Only 22 of the bodies of the Moroccan Jews who drowned were recovered and buried in Morocco. Their relatives in Israel believed that they should be buried in Israel because they were heading for Israel when disaster struck.

The man who successfully negotiated with King Hassan for the transfer of the remains was Moroccan-born Sam Ben Chetrit, the founding chairman of the World Federation of Moroccan Jews, which is currently celebrating its 22nd anniversary year.

 SINISIA TOROMAN prepares to confer the William K. Langfan Prize on Aaron G. Frenkel. (credit: Courtesy IBC) SINISIA TOROMAN prepares to confer the William K. Langfan Prize on Aaron G. Frenkel. (credit: Courtesy IBC)

It was also Ben Chetrit who lobbied for the Mimouna to be recognized as a national holiday in Israel and for the recognition of other Moroccan traditions.

Ben Chetrit told Herzog that the Federation salutes him for his inspiring contribution to the state, and proceeded to outline the activities of the organization. Herzog in turn congratulated Ben Chetrit on his many achievements not only for the Moroccan community but on behalf of the state, adding that he sees great importance in the strengthening of relations between Israel and Morocco and the preservation of Moroccan-Jewish traditions in Israel and beyond.

One of the activities of the Federation is to distribute scholarships to needy students regardless of their national, ethnic or religious backgrounds. Scholarships distributed to date amount to NIS 40 million At one point during the meeting, sculptor Shmuel Ben Ami presented Herzog with a photograph in which Herzog’s father, president Chaim Herzog, was depicted posing for the bust that Ben Ami sculpted. Some of the other people who accompanied Ben Chetrit to the meeting included: Rabbanit Bruriah Zvuluni, Israel Prize laureate Prof. Aharon Maman, former Israel permanent representative at the United Nations Dr. Yehuda Lankry, former MK Dr.
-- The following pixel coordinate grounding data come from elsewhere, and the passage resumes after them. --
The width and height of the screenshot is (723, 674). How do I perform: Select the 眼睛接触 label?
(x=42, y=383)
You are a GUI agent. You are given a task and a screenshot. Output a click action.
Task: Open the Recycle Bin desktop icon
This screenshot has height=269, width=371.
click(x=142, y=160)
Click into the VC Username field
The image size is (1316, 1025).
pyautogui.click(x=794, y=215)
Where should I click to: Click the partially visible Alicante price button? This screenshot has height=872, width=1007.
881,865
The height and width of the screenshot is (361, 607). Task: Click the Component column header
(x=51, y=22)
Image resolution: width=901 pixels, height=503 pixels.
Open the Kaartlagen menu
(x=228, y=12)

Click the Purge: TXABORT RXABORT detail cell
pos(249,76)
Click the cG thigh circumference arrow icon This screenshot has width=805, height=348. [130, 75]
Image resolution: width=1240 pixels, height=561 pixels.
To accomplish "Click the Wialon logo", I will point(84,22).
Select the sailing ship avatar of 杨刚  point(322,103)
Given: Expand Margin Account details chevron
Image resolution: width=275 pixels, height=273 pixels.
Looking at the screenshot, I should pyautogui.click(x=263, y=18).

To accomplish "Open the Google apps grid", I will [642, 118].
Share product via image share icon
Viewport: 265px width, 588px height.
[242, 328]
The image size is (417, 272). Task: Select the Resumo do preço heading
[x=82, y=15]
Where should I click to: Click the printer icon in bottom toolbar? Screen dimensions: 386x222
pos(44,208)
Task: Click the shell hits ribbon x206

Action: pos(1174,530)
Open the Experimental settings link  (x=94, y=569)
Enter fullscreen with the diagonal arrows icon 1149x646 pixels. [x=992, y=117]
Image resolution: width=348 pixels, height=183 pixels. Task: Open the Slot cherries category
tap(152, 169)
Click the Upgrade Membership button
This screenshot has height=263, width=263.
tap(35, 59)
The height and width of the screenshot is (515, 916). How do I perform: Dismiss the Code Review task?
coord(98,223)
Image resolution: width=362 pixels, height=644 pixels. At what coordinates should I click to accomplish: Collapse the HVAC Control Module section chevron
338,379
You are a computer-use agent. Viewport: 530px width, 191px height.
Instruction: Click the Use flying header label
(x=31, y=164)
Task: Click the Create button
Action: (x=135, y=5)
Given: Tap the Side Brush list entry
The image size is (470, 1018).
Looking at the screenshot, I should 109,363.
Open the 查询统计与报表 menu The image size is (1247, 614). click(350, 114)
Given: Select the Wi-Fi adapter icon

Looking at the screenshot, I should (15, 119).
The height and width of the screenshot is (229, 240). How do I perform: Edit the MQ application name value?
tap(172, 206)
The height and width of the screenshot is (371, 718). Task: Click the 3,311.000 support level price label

Yossi Vanunu, Shlomo Avitan and Ami Savir.

■ ALTHOUGH ARABIC as one of the official languages of Israel partially lost that status a couple of years back, it was always accepted that Arabic could be used in the Knesset, though few Arab MKs availed themselves of this right in the plenum, unless they were engaging in conversations among themselves. A rare exception took place this past week when MK Ahmad Tibi conducted a debate in Arabic with MK Mansour Abbas in the Knesset plenum. Although the Arab sector of the population appears to have gained strength and influence since Abbas joined the government, there are still those who do not give sufficient thought to the inclusion of Arabs in important national conferences.

Case in point is the upcoming conference on climate crisis scheduled to take place at the Tel Aviv Hilton on January 11. The conference is under the aegis of the Environmental Protection Ministry, and its full-page advertisement features the names, faces and titles of almost 60 people. Tibi, on his Twitter account, noted that there was not a single Arab among them.

According to the Central Bureau of Statistics there were 1,995,000 Arab residents of Israel on December 31, 2021 comprising 21.1% of the population. This ratio, which in all probability will increase over the next year, demands that Arab representatives be included in national events that affect their future.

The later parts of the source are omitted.